Most colorectal cancer tumors are positive for cyclooxygenase-2, or COX-2, an enzyme that is not expressed in a healthy colon but flares up under certain circumstances. The enzyme appears to be involved in fueling abnormal cell growth and contributing both to the development and spread of the cancer, said Dr. Andrew T. Chan, the author of the new study.

Aspirin’s anti-cancer property is believed to be linked to its action as a COX-2 inhibitor.

A clinical trial of another COX-2 inhibitor, celecoxib, which has the brand name Celebrex, is in the planning stages and will be enrolling patients early next year, Dr. Chan said. Although more is known about aspirin’s effects on preventing colorectal polyps and tumors than other cancers, some studies have also hinted that aspirin could reduce the risk of developing breast, lung and prostate cancers, which are also associated with inflammation, Dr. Brawley said.

“It seems like — and we’re still talking in theory in some instances here — there is a relationship between inflammation and cancer in certain tumors,” Dr. Brawley said. “And these drugs appear to be beneficial because they are anti-inflammatory, and they inhibit inflammation by inhibiting COX-1 and COX-2.”

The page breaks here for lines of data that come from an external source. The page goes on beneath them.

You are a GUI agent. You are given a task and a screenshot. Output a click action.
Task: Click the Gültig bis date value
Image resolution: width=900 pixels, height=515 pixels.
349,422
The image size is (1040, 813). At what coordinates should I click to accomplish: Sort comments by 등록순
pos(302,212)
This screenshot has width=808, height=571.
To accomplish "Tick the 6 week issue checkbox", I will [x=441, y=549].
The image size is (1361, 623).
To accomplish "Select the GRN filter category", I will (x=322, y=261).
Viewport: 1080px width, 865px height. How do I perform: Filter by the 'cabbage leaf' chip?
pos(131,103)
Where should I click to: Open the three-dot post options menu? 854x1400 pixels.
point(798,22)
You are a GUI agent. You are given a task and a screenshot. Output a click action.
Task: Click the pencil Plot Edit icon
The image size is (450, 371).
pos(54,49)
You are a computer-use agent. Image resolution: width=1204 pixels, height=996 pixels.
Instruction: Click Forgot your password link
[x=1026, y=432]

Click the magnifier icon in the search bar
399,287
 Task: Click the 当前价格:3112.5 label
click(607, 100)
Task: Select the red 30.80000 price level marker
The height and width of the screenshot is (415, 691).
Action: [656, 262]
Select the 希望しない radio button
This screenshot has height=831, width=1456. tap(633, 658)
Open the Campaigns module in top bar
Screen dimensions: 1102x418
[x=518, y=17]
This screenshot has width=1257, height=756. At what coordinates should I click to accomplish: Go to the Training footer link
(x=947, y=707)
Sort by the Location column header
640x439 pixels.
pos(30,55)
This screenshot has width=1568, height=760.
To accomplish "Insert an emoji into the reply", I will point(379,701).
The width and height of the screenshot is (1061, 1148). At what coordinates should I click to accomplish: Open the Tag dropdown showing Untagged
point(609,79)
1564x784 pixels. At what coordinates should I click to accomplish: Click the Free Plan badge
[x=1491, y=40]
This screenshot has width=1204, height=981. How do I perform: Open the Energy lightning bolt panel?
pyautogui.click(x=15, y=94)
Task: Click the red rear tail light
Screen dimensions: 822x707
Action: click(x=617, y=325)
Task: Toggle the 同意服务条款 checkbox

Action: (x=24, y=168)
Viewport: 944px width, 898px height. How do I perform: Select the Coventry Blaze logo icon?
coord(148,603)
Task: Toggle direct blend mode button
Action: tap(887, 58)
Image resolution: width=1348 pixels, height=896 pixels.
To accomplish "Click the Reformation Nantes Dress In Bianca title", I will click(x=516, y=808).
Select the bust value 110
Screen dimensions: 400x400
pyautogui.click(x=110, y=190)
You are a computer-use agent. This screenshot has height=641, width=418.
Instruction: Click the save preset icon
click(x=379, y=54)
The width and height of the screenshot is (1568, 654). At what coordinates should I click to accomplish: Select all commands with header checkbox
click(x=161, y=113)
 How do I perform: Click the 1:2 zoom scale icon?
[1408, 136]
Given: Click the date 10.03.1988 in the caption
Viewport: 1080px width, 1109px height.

The new colorectal cancer study found not only that patients who took aspirin regularly after a diagnosis of colorectal cancer had a better chance of survival than those who did not, but also that those who had tumors that overexpressed the COX-2 enzyme were particularly responsive to the aspirin.

Dr. JoAnn E. Manson, chief of preventive medicine at Brigham and Women’s Hospital, which is affiliated with Harvard Medical School, warned about the risks of using even small doses of aspirin on a daily basis, saying that in a large women’s health study, half doses of baby aspirin were associated with a 40 percent increase in serious gastrointestinal bleeds that required transfusions.

But, she acknowledged, patients who already have colorectal cancer may feel they do not have the luxury of waiting for additional results.

“I don’t think everyone should be running out and taking aspirin,” she said, “But there may be some patients who would benefit from it at this point; and if they talk with their doctors they may learn they’re reasonable candidates, and some of them may not be in a position to wait.”